§ **WRITTEN REQUEST**:
Output the stretch of lines from the one containing "Uncheck Display post thumbnail" through the one containing "should pyautogui.click(x=466, y=358).", reproducing each line verbatim.

── DATA PROVIDED ──

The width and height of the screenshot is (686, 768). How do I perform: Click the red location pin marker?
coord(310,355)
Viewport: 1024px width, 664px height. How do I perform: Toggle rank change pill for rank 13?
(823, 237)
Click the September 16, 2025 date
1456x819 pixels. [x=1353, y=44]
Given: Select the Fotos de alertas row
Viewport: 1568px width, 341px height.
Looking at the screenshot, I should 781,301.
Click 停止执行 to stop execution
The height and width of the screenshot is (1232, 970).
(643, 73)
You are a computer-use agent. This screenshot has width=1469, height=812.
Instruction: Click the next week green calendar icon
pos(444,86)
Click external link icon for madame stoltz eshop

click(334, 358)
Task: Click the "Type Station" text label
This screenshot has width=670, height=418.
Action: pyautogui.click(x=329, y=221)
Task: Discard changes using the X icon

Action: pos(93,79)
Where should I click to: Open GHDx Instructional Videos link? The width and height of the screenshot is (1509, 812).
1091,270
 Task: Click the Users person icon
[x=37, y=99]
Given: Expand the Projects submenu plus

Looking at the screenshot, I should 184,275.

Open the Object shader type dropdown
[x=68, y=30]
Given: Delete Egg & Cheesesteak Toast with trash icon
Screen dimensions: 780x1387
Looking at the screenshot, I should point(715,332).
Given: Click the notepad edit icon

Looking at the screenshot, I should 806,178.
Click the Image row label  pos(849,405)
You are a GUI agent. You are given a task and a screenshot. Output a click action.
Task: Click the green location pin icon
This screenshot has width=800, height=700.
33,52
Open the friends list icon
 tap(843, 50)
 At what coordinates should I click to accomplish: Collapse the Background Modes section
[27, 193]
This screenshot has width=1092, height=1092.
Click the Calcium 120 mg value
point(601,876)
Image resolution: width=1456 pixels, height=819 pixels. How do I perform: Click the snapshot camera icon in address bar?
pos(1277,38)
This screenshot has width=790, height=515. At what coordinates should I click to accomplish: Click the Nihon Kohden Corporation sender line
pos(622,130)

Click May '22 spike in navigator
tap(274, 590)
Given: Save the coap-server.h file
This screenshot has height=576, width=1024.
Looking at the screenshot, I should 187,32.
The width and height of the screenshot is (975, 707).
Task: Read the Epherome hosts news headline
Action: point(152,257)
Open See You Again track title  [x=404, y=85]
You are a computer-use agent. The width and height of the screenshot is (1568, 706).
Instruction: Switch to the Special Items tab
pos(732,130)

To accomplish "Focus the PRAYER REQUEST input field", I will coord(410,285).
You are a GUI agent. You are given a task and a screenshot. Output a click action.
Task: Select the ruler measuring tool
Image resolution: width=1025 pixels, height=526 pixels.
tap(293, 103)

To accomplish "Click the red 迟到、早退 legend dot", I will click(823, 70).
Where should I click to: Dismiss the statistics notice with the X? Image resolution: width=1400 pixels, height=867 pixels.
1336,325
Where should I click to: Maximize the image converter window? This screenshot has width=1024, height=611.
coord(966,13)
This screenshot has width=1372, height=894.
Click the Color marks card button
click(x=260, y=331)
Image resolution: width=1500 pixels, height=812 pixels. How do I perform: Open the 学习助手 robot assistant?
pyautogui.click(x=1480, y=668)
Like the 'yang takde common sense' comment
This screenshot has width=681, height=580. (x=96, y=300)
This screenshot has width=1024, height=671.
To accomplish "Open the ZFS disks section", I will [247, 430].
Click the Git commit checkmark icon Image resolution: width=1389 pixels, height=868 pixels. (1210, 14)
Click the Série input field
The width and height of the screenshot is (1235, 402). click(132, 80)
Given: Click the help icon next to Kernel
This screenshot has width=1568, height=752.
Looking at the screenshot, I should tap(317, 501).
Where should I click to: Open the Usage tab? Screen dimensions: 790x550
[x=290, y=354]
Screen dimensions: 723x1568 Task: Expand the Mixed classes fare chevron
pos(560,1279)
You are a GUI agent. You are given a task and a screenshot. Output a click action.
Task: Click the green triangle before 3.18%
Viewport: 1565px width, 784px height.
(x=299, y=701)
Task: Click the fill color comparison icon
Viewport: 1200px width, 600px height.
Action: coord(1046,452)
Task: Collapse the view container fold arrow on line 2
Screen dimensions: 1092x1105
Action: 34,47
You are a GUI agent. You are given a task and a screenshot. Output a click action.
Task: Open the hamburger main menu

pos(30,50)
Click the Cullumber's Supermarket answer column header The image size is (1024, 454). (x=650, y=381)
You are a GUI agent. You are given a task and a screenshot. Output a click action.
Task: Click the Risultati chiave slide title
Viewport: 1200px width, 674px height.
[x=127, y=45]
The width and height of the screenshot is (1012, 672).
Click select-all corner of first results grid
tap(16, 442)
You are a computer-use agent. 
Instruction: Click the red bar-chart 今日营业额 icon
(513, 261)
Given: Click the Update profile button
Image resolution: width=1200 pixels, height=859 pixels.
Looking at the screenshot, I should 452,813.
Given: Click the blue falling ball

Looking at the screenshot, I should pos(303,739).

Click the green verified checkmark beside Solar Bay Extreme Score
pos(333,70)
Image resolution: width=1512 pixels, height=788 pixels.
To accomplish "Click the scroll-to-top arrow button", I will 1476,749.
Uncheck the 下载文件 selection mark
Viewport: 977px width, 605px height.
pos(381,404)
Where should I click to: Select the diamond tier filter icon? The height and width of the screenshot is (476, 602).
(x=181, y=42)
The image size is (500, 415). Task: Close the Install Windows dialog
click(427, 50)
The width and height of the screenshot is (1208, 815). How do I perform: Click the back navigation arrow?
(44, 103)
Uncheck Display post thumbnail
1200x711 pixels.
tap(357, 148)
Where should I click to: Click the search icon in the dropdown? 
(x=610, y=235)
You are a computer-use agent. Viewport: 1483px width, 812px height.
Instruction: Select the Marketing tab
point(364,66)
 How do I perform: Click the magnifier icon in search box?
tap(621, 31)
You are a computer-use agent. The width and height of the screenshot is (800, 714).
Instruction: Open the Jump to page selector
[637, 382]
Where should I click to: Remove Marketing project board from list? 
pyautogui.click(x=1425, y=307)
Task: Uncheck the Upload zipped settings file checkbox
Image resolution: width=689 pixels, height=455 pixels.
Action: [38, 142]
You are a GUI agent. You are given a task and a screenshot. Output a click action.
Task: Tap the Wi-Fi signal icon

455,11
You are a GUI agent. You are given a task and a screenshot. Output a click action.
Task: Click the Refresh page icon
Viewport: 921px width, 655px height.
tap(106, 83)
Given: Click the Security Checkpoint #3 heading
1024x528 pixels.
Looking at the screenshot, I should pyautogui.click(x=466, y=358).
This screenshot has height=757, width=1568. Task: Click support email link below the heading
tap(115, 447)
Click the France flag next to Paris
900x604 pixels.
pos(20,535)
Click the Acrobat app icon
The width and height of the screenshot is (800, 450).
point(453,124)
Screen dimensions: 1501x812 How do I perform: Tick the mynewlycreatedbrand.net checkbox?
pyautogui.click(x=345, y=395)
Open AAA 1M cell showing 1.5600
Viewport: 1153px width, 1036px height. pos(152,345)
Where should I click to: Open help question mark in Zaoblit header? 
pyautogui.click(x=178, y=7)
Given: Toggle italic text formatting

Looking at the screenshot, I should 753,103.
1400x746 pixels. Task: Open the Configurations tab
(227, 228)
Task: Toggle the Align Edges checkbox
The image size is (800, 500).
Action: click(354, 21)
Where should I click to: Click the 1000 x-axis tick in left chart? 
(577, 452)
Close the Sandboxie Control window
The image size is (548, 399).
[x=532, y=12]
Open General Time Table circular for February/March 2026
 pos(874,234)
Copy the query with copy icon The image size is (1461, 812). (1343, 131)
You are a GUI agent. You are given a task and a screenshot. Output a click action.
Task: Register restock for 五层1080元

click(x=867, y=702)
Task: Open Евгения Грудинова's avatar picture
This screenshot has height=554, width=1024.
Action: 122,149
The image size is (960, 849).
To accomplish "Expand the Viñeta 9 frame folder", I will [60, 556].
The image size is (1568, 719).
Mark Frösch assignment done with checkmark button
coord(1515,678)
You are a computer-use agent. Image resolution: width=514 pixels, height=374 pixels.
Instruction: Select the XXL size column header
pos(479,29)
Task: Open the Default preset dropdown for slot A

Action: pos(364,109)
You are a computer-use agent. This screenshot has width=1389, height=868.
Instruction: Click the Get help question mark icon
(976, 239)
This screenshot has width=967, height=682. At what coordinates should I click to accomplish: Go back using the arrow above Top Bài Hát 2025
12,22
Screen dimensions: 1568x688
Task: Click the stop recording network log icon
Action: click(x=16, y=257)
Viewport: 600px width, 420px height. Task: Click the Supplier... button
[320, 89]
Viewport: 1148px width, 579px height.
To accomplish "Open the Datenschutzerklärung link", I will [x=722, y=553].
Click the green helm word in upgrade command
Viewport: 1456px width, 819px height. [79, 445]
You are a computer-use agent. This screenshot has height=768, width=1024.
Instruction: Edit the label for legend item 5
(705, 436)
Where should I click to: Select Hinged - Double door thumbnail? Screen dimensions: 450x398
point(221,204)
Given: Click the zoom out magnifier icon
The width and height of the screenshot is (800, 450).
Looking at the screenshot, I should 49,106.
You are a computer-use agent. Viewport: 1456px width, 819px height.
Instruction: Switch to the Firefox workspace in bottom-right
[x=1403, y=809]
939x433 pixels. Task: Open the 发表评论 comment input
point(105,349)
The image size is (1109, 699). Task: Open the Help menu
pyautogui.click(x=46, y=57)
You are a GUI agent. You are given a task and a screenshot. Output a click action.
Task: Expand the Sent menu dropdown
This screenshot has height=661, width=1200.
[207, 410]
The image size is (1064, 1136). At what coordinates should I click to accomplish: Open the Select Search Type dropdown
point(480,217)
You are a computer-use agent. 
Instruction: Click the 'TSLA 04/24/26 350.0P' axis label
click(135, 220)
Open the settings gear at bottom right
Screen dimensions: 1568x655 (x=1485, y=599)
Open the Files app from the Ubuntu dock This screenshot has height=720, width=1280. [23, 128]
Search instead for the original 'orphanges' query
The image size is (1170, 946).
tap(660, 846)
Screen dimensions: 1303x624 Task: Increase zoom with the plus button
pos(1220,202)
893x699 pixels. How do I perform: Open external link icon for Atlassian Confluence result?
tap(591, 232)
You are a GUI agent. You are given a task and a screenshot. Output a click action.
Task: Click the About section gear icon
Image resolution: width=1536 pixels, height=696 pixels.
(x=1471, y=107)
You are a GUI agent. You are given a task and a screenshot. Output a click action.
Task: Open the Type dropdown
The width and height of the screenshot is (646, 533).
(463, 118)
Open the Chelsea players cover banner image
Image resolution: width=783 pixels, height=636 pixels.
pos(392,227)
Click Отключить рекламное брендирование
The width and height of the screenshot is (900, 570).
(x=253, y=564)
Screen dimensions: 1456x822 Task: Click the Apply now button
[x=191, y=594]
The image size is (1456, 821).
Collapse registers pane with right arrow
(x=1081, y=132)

───

§ **TASK RESULT**:
Uncheck Display post thumbnail
1200x711 pixels.
tap(357, 148)
Where should I click to: Click the search icon in the dropdown? 
(x=610, y=235)
You are a computer-use agent. Viewport: 1483px width, 812px height.
Instruction: Select the Marketing tab
point(364,66)
 How do I perform: Click the magnifier icon in search box?
tap(621, 31)
You are a computer-use agent. The width and height of the screenshot is (800, 714).
Instruction: Open the Jump to page selector
[637, 382]
Where should I click to: Remove Marketing project board from list? 
pyautogui.click(x=1425, y=307)
Task: Uncheck the Upload zipped settings file checkbox
Image resolution: width=689 pixels, height=455 pixels.
Action: [38, 142]
You are a GUI agent. You are given a task and a screenshot. Output a click action.
Task: Tap the Wi-Fi signal icon

455,11
You are a GUI agent. You are given a task and a screenshot. Output a click action.
Task: Click the Refresh page icon
Viewport: 921px width, 655px height.
tap(106, 83)
Given: Click the Security Checkpoint #3 heading
1024x528 pixels.
Looking at the screenshot, I should pyautogui.click(x=466, y=358).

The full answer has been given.